His clients have included Yahoo! Inc., Boeing Energy, Scatec Solar, Moser Baer India Ltd., Hewlett-Packard Co., Cisco Systems Inc., Kmart Corp. and Telstra Corp., the firm said.
Squire Sanders has more than 1,300 lawyers at 39 offices in 19 countries.
Securitization Lobby’s Board, Including Cadwalader, Quits
The main trade association for the securitization industry is in turmoil after most of the board resigned, including law firm Cadwalader, Wickersham & Taft LLP, in a dispute with the group’s executive director over governance and bonuses, according to six people with knowledge of the matter.
The exodus at the American Securitization Forum puts the future of the group in question, said the people, who spoke on condition of anonymity because the dispute isn’t public. Members that quit include Bank of America Corp., JPMorgan Chase & Co., Deutsche Bank AG, Citigroup Inc. and law firm Cadwalader, the people said.
The resignations came after the board attempted to remove the forum’s executive director and former Cadwalader lawyer, Tom Deutsch, but was unable to fire him because of the way the association’s governing documents are written, said the people. Part of the dispute concerns bonuses that Deutsch was paid, the people added.

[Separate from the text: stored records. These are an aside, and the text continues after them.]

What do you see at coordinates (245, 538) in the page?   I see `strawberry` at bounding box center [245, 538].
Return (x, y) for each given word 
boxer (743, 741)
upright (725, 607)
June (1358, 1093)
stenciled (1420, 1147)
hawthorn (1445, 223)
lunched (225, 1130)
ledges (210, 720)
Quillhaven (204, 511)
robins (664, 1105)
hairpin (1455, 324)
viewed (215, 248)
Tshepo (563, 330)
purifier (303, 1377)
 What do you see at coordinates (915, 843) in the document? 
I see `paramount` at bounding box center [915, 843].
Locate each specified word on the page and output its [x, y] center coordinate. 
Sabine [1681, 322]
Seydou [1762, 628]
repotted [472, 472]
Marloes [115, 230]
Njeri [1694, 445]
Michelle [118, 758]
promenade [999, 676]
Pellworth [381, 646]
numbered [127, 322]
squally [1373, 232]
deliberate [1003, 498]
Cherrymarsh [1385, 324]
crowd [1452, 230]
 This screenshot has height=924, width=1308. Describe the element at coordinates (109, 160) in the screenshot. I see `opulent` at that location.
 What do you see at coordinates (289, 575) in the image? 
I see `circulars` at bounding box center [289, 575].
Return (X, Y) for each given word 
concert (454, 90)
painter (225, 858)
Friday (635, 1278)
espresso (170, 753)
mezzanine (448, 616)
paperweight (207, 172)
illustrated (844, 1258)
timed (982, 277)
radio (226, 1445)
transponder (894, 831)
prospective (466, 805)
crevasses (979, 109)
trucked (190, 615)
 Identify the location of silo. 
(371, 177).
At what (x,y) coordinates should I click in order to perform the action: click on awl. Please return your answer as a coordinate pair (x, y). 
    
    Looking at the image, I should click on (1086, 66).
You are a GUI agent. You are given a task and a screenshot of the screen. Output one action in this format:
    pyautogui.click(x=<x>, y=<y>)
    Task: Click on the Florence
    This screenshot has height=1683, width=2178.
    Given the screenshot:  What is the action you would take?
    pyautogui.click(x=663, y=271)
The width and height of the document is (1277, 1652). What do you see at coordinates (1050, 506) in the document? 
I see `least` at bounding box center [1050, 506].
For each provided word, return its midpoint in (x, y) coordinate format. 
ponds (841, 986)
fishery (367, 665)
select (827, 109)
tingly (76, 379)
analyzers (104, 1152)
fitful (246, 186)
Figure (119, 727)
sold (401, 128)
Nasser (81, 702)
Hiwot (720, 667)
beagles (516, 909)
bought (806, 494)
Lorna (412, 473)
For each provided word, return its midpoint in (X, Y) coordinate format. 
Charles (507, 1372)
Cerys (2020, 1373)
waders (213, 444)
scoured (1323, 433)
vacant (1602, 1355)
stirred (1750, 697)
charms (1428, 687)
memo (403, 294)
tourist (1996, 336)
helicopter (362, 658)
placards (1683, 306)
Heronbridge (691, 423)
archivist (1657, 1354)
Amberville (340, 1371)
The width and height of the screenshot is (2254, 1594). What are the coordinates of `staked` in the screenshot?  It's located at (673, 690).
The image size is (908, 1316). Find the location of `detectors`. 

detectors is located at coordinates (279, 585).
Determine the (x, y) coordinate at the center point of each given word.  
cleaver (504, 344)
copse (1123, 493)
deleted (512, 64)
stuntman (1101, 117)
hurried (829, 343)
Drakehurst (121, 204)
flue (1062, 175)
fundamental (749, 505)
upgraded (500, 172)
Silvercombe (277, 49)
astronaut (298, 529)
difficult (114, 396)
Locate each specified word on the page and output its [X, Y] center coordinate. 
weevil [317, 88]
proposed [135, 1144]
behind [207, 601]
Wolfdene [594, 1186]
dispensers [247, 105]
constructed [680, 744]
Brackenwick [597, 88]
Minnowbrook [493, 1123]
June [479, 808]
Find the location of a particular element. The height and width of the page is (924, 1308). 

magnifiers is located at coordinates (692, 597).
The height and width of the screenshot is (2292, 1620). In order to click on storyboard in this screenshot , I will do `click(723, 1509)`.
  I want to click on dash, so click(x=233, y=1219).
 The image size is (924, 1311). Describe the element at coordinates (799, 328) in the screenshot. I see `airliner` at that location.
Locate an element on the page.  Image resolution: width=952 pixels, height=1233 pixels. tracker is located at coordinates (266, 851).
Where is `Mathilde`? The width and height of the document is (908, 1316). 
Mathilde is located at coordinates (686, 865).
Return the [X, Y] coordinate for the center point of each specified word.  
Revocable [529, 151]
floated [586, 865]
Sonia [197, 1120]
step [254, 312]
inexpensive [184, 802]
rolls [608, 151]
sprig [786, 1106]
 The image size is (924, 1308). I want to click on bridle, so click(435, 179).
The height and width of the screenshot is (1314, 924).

Deutsch, who joined the group’s staff in 2004 after working as a lawyer at Cadwalader, issued a statement saying, “We remain focused on the advocacy and educational needs of all of the interests in the structured finance industry.”
While the statement didn’t directly address the mass resignations, Deutsch said negotiations over the association’s separation several years ago from the Securities Industry and Financial Markets Association have been “messier and more difficult than expected.”
Other firms that have left the group or pulled their employees off the board included Amherst Securities Group LP, Fitch Ratings Ltd., Moody’s Investors Service and Natixis SA, the people said. Ralph Daloisio of Natixis was the chairman of the ASF board; he didn’t return calls seeking comment.
Zia Ahmed, a spokesman for Bank of America, confirmed that the bank quit the forum, declining to comment further. Sean Dobson, head of Amherst Securities, left the board “due to concerns around transparency and governance,” said Tom Johnson, a spokesman for the bond broker. Spokesmen for other board members either declined to comment, didn’t respond to messages, or couldn’t be reached.
The ASF, based in New York, lobbies and holds conferences for the industry, which packages loans and leases into securities. Last year, securitization produced more than $500 billion of new bonds globally.
In testimony to Congress last year, Deutsch said the forum had 330 members. According to the group’s website, members include issuers, investors, financial intermediaries, rating companies, legal and accounting firms, trustees and servicers.